Paul Zaykowski, another of Vishno’s former players with whom Remkus spoke, said, “He taught us the important lessons having to do with all the ‘core’ values, especially character. . . . There is only one Coach Vishno — he changed young men’s lives.”
Robert Vishno was born in Branford, Conn., on Sept. 22, 1931, the son of Herman and Anna Sinkievich Vishno. His father was a high school teacher; his mother a homemaker.
He was a three-sport athlete — football, basketball, and baseball — at
Branford High School and spent a year at Milford Prep before spending a year at the University of Colorado, which had awarded him a football scholarship, and three years at New Haven State Teachers College (now Southern Connecticut State University). He was to earn a master’s degree in education there as well. After college, Vishno, who was an end, played semi-pro football in Branford and New Haven. He was also a third baseman and pitched in baseball.
East Hampton’s late Hall of Fame boys basketball coach, Ed Petrie, and Vishno were fast friends from the moment they met in 1958. Initially, Vishno assisted Petrie at Pierson, taking over the varsity when Petrie moved to East Hampton in 1969.

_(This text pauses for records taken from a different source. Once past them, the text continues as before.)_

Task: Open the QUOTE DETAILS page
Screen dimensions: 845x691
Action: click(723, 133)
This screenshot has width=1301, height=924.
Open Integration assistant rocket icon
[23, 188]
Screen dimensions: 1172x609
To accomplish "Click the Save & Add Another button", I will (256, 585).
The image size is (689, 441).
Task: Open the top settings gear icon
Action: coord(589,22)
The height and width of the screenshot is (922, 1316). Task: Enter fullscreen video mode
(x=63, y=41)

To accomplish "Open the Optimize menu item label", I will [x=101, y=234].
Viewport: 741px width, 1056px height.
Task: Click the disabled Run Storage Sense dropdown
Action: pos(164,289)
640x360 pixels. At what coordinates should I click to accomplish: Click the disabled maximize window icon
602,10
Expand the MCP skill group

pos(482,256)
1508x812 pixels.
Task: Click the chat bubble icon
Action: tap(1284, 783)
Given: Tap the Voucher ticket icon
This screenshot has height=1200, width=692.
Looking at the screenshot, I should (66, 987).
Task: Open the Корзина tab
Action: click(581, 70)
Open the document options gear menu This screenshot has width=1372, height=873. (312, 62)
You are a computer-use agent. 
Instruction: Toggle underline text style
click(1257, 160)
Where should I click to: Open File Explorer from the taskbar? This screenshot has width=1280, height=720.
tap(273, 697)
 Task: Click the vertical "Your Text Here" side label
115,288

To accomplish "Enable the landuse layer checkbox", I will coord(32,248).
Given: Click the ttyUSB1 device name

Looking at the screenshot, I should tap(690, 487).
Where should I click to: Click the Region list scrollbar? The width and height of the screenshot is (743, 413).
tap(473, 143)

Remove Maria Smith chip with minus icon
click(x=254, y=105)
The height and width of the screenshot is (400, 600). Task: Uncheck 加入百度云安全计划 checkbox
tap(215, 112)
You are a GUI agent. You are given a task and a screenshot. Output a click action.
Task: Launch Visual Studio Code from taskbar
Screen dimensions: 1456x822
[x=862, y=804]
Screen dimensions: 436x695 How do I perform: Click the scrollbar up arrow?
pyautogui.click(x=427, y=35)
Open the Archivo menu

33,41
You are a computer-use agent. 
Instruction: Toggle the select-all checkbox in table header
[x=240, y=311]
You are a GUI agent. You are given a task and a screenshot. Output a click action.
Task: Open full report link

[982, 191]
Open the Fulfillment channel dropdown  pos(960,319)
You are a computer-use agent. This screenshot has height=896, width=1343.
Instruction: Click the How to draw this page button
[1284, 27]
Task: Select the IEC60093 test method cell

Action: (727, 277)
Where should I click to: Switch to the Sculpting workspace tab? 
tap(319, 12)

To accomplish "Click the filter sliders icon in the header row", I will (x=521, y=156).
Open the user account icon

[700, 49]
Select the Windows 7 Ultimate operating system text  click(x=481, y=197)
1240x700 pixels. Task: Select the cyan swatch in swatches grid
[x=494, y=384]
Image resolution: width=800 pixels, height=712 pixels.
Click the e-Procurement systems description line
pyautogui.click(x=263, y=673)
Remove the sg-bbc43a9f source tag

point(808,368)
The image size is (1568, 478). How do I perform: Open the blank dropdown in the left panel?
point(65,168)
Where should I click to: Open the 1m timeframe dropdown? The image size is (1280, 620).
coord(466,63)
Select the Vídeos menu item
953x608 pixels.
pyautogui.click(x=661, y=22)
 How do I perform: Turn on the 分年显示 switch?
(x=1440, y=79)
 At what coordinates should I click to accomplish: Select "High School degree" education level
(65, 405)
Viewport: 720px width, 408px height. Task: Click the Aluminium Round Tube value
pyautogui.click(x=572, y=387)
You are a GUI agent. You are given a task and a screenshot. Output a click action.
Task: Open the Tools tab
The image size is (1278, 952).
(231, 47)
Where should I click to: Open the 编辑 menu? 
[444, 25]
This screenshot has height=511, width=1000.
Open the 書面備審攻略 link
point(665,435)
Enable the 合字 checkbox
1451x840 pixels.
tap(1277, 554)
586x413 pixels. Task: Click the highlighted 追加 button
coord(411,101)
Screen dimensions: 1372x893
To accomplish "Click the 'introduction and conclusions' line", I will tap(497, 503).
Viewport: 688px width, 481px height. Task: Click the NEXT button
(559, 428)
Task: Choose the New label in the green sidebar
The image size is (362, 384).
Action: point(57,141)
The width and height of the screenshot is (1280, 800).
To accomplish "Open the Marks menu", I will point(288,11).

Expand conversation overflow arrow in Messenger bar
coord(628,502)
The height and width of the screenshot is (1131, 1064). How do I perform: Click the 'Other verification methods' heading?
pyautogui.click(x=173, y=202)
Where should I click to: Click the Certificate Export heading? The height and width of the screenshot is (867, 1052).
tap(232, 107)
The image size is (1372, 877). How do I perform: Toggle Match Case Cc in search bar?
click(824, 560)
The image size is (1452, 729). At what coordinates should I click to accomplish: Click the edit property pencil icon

“I was Ed’s assistant and his best friend for ever and ever,” Vishno said in last winter’s interview. “He was way ahead of the curve — he got things going here by starting Biddy league. He brought them up from here to here” he said, raising his hand from tot to teen level.
“As long as I was able to walk, I was going,” Vishno said when Petrie was honored by the Frank McGuire Foundation at the New York Athletic Club in
2006. “Ed Petrie is one of those guys who come along only once in a while, who has instilled in his players the persistence, dedication, and sense of loyalty that he always had.”
Insofar as Pierson High basketball went, everything came together for Vishno and his players in the 1977-78 season when the Whalers won the state Class C championship, defeating Alexander Hamilton 71-68 in the final, thanks to Peter Schaefer’s two free throws made with seven seconds left to play in overtime.
Fire trucks, with horns blasting and sirens wailing, met the bus on the team’s return to Sag Harbor in the wee hours. “Everybody was there in the gym — it was way late at night, 2 a.m.,” Peters recalled. “Dr. Annacone” — another educator whom Vishno championed — “declared that there would be no school the next day. That’s the year Queen had that big hit, ‘We Are the Champions.’ That song was blaring, and there was Bob, smoking a cigar, with the biggest smile on his face.”
“Gee, what a super weekend,” Vishno was quoted by The Star’s former sportswriter, Steve Bromley Jr., as having said at the time. “Full of joy, and we’ve got a lifetime memory to store away forever.”
Besides his daughters, Truxillo, who lives in Franklinton, La., and Mary Beth Armstrong of Southampton, Vishno is survived by five grandchildren, Meredith Schrader, Terrence Michael Truxillo, Adrienne Bryan, Mark Robert Truxillo, and Lauren E. Truxillo, and 12 great-grandchildren. His son, Robert Jr., predeceased him.
Truxillo said a funeral Mass at St. Andrew’s Catholic Church in Sag Harbor is tentatively set for March 29 at 11 a.m. Burial is to follow in Oakland Cemetery.
In lieu of flowers, donations may be made to the Sag Harbor Ambulance Squad, Sag Harbor Helpers, or to a charity of one’s choice.